• [PROBLEM TO SOLVE]: Copy out every record that follows, word for word.

• [INPUT MATERIAL]:
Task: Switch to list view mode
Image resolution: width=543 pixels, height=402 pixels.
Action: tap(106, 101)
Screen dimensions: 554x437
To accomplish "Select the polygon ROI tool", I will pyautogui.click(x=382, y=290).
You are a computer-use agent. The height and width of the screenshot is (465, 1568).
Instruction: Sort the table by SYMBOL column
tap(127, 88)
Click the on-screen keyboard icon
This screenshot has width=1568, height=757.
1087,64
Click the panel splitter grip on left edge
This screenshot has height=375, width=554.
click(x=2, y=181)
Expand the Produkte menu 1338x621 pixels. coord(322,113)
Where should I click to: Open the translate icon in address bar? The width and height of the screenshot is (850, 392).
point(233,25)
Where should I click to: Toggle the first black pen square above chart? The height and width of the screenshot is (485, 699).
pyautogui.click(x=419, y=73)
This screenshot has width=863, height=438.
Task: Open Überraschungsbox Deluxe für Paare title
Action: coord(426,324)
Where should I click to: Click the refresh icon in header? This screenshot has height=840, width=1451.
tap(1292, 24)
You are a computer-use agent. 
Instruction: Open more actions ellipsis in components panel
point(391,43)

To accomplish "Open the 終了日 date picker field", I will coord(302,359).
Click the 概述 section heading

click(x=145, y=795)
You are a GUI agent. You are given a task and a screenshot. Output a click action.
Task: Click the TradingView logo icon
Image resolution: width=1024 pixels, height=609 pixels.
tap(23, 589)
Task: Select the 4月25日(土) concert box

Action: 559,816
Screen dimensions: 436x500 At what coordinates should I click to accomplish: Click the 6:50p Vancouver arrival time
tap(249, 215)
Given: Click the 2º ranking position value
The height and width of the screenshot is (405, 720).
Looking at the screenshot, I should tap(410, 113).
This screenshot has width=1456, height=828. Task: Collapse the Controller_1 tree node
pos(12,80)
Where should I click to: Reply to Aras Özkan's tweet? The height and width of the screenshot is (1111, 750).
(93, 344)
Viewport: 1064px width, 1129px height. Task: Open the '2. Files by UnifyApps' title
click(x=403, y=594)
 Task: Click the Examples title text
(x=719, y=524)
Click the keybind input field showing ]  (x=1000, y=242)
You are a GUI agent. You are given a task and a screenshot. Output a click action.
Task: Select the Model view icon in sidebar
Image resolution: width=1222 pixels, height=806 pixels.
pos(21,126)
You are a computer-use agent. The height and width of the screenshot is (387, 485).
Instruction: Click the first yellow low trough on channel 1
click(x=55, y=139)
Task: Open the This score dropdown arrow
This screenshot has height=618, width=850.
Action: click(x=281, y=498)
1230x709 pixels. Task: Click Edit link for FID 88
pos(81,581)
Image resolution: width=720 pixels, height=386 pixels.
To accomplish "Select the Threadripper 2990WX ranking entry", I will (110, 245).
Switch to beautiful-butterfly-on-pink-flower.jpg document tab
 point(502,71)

• [EXERCISE OUTPUT]:
Task: Switch to list view mode
Image resolution: width=543 pixels, height=402 pixels.
Action: tap(106, 101)
Screen dimensions: 554x437
To accomplish "Select the polygon ROI tool", I will pyautogui.click(x=382, y=290).
You are a computer-use agent. The height and width of the screenshot is (465, 1568).
Instruction: Sort the table by SYMBOL column
tap(127, 88)
Click the on-screen keyboard icon
This screenshot has width=1568, height=757.
1087,64
Click the panel splitter grip on left edge
This screenshot has height=375, width=554.
click(x=2, y=181)
Expand the Produkte menu 1338x621 pixels. coord(322,113)
Where should I click to: Open the translate icon in address bar? The width and height of the screenshot is (850, 392).
point(233,25)
Where should I click to: Toggle the first black pen square above chart? The height and width of the screenshot is (485, 699).
pyautogui.click(x=419, y=73)
This screenshot has width=863, height=438.
Task: Open Überraschungsbox Deluxe für Paare title
Action: coord(426,324)
Where should I click to: Click the refresh icon in header? This screenshot has height=840, width=1451.
tap(1292, 24)
You are a computer-use agent. 
Instruction: Open more actions ellipsis in components panel
point(391,43)

To accomplish "Open the 終了日 date picker field", I will coord(302,359).
Click the 概述 section heading

click(x=145, y=795)
You are a GUI agent. You are given a task and a screenshot. Output a click action.
Task: Click the TradingView logo icon
Image resolution: width=1024 pixels, height=609 pixels.
tap(23, 589)
Task: Select the 4月25日(土) concert box

Action: 559,816
Screen dimensions: 436x500 At what coordinates should I click to accomplish: Click the 6:50p Vancouver arrival time
tap(249, 215)
Given: Click the 2º ranking position value
The height and width of the screenshot is (405, 720).
Looking at the screenshot, I should tap(410, 113).
This screenshot has width=1456, height=828. Task: Collapse the Controller_1 tree node
pos(12,80)
Where should I click to: Reply to Aras Özkan's tweet? The height and width of the screenshot is (1111, 750).
(93, 344)
Viewport: 1064px width, 1129px height. Task: Open the '2. Files by UnifyApps' title
click(x=403, y=594)
 Task: Click the Examples title text
(x=719, y=524)
Click the keybind input field showing ]  (x=1000, y=242)
You are a GUI agent. You are given a task and a screenshot. Output a click action.
Task: Select the Model view icon in sidebar
Image resolution: width=1222 pixels, height=806 pixels.
pos(21,126)
You are a computer-use agent. The height and width of the screenshot is (387, 485).
Instruction: Click the first yellow low trough on channel 1
click(x=55, y=139)
Task: Open the This score dropdown arrow
This screenshot has height=618, width=850.
Action: click(x=281, y=498)
1230x709 pixels. Task: Click Edit link for FID 88
pos(81,581)
Image resolution: width=720 pixels, height=386 pixels.
To accomplish "Select the Threadripper 2990WX ranking entry", I will (110, 245).
Switch to beautiful-butterfly-on-pink-flower.jpg document tab
 point(502,71)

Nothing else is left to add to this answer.